- Developers: Irrational Games, FXLabs
- Publisher: Crave Entertainment
- Platforms: PlayStation 2, Xbox
- Release: August 09, 2009 XboxWW: Cancelled; ; PlayStation 2WW: Cancelled; WindowsPL: August 9, 2009; RU: 2009; IND: 2008; ;
- Genres: Survival horror, third-person shooter
- Mode: Single-player

= The Lost (video game) =

The Lost is a third-person shooter survival horror game developed by Irrational Games. Set to be released in 2002 for the PlayStation 2 and Xbox game consoles, The Lost went through a rocky development period until it was completed, and cancelled. In 2008 the rights and assets to the game were bought by FXLabs and the game saw a release on Windows in 2009 in India, Russia, Poland and the US under different names.

==Story==
The Lost is heavily inspired by Dante Alighieri's Divine Comedy, particularly Inferno. The setting is present day, and the main character is a waitress and medical student named Amanda Wright. Amanda is a single mother who has lost her only daughter, Beatrice, in a tragic car accident. Desperate and suicidal, Amanda makes a deal with the devil. Selling her soul, she is given the chance to plunge into the bowels of a concentration camp-esque hell in an attempt to rescue her daughter's soul. The only aids she has in the bowels of hell are Virgil, a strange reptilian creature who Amanda must free from an enchanted sword, and four hellish beings called the Entities. While in hell, Amanda meets several Entities. She is able to trade identities with these beings, and each Entity is playable, with their own special abilities.

- Shadow: A thief-like character, Shadow specializes in stealth and deception.
- Light: Adept in defensive spell-casting, Light can also provide healing spells.
- Corruption: An emaciated mage who performs powerful, offensive spells.
- Instinct: A sword-wielding character that is best used in close combat.

==Development==
The Losts development period had always been relatively rocky. Playable models of the game had been described as unstable, with a jittery framerate. The developer chose to switch to a different graphics engine partway through the project, moving from the LithTech engine to Epic Games' Unreal Engine. Also, Crave Entertainment changed The Losts traditional publishing model to a budget game model. Eventually, legal problems amassed, and the completed game was cancelled.

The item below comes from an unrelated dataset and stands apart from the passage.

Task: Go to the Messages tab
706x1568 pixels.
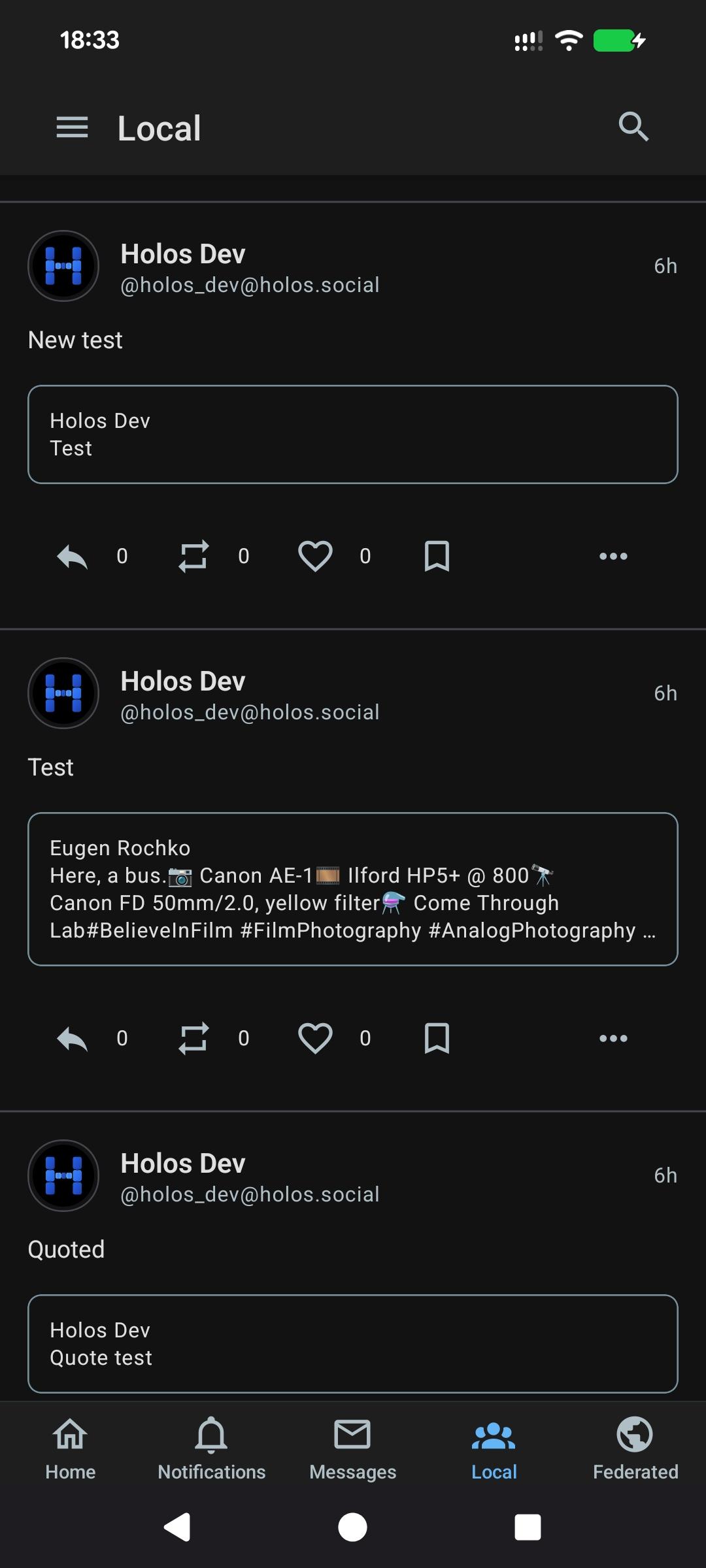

In March 2008, it was reported that all development and rights to The Lost had been acquired by FXLabs, who later released the game for Microsoft Windows in India under the title Agni: Queen of Darkness. Agni is thought to feature redone art but keeps basic plot and gameplay elements intact. It was also released in Poland and Russia as Inferno: Where Death Is Your Only Ally, and in the United States as Netherworld: Beyond Time I Stand.